XRT to Prevent Local Breast Cancer Recurrence: A Little More is Better
XRT to Prevent Local Breast Cancer Recurrence: A Little More is Better
Abstract & Commentary
Synopsis: The European Organization for Research and Treatment of Cancer (EORTC) has been examining the effects of an additional dose of 16 Gy beyond the typical 50 Gy to prevent local breast cancer recurrence in women with Stage I or II disease after breast conserving surgery and axillary node dissection. Although it is likely to take several more years to demonstrate a survival advantage for those who received the additional dose, analysis at 5 years demonstrates a clear advantage with regard to local recurrence. The boost dose was not associated with additional toxicity.
Source: Bartelink H, et al. N Engl J Med. 2001;345: 1378-1387.
There is well-established evidence that breast irradiation reduces the rate of local recurrence after breast conserving surgery for cancer. The standard dose of irradiation—50 Gy—has not been examined in a large, randomized trial. Bartelink and colleagues report the results of an EORTC trial in which patients with Stage I or II breast cancer after lumpectomy and axillary node dissection were treated with either conventional dose radiation or conventional dose with an additional boost of 16 Gy given in 2 Gy fractions.
During a median follow-up of 5.1 years, local recurrences were observed in 182 of the 2657 patients in the standard treatment group and 109 of the 2661 patients in the additional-radiation group. The 5-year actuarial rates of local recurrence were 7.3% (95% CI, 6.8-7.6) and 4.3% (95% CI, 3.8-4.7) (P = 0.001), yielding a hazard ratio for local recurrence of 0.59 (95% CI, 0.43-0.81) associated with an additional dose. Local recurrence was greatest in patients younger than 40 years of age, and in this group the beneficial effects of the additional dose of radiation were most significant. For this group, the rate of local recurrence was 19.5% with standard treatment and 10.2% with additional radiation (hazard ration, 0.46 [99% CI, 0.23-0.89], P = 0.002). There was no observed increased local toxicity produced by the added dose of radiation.
This study was powered to detect a difference in survival at 10 years, but, upon review of the data at 5 years, the difference in local recurrence was clearly significant. However, at 5 years, survival free of distant metastases and overall survival were similar in the 2 treatment groups, with rates of 87% and 91%, respectively. Thus, it is too early to conclude whether the additional radiation will result in improvement in these important outcomes.

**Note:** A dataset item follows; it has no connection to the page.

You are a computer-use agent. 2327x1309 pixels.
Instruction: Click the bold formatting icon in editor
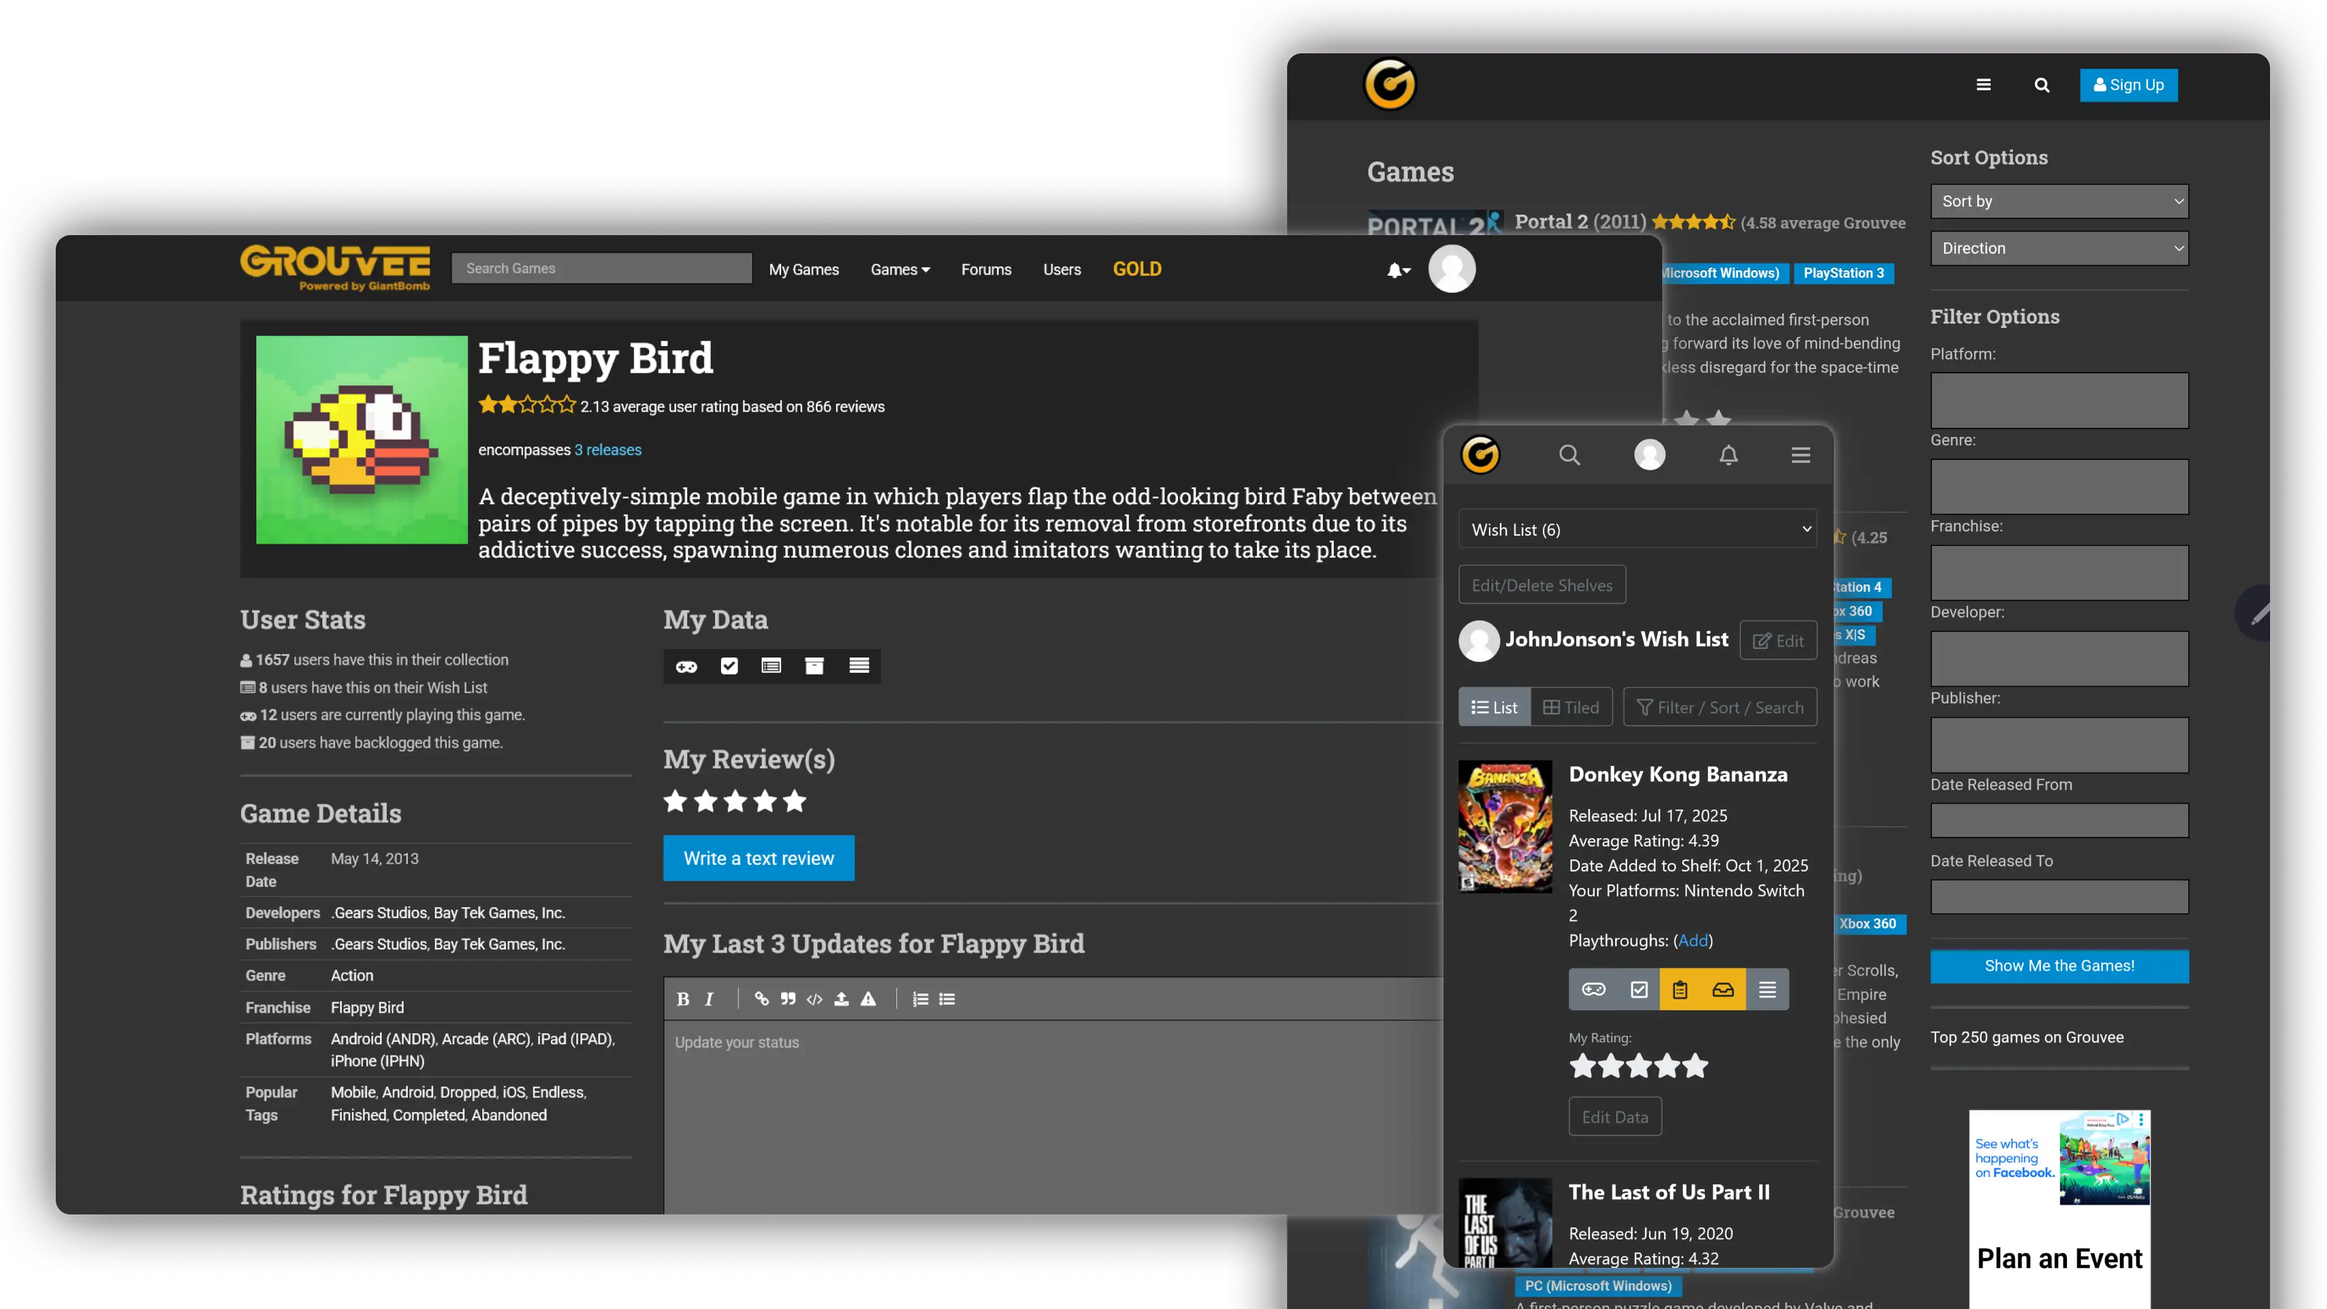pyautogui.click(x=683, y=998)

Comment by William B. Ershler, MD
The B-06 trial of the National Surgical Adjuvant Breast and Bowel Project (NSABP) demonstrated that after microscopically complete excision, irradiation to the whole breast with a dose of 50 Gy reduced the rate of local recurrence from 35% to 10%.1 Since then, the 50 Gy dose has become the standard prescribed treatment. One purpose of the EORTC trial was to establish whether radiation beyond that dose would achieve even better results, and whether it could be accomplished without additional toxicity. Analysis at a median of 5 years post-therapy reveals positive findings. There is clearly less local recurrence with the added boost, and this with no added toxicity. There was approximately 40% less local recurrence in those receiving additional therapy.
Upon rigorous statistical analysis, Bartelink et al found that the groups at highest risk for local recurrence were, as expected, the ones most likely to benefit from the additional therapy. Included were young women (40 years and younger), in whom local recurrence rates dropped from nearly 20% to approximately 10%. Similarly, other risk factors, such as size of the primary, axillary node involvement and ER/PR status, were predictive of subgroups most likely to benefit from the boost.
As time passes, we will be learning more from this large and well-constructed EORTC trial. If it turns out that disease-free and overall survival are similarly enhanced by this additional therapy, it will not take long before standard radiation approaches after lumpectomy are adjusted upward. Certainly, local recurrences were not diminished to zero, and with the lack of additional short- or long-term toxicity with the added boost, investigators will be tempted to examine even higher doses or schedules.
Short of the survival data, however, is there enough here to change the standard 50 Gy approach? The only marginal improvements seen in those older than 50 years of age, and particularly in postmenopausal women with ER/PR positive tumors, when balanced with the added expense and inconvenience of 8 additional treatments would suggest that universal recommendations should not be applied. Furthermore, enrollment of patients older than the age of 70, which is approximately the median age of breast cancer in the United States, was not allowed in this trial. For these older patients, there will remain no data that would support additional therapy.
On the other hand, for young patients, with or without other negative prognostic factors, this study would support an additional boost of adjuvant XRT after lumpectomy. Even if later data indicate no improvement in overall survival, the reduction in local recurrence and the prevention of the need for salvage therapy would make such an approach worthwhile.
Reference
1. Fisher B, et al. N Engl J Med. 1995;333:1456-1461.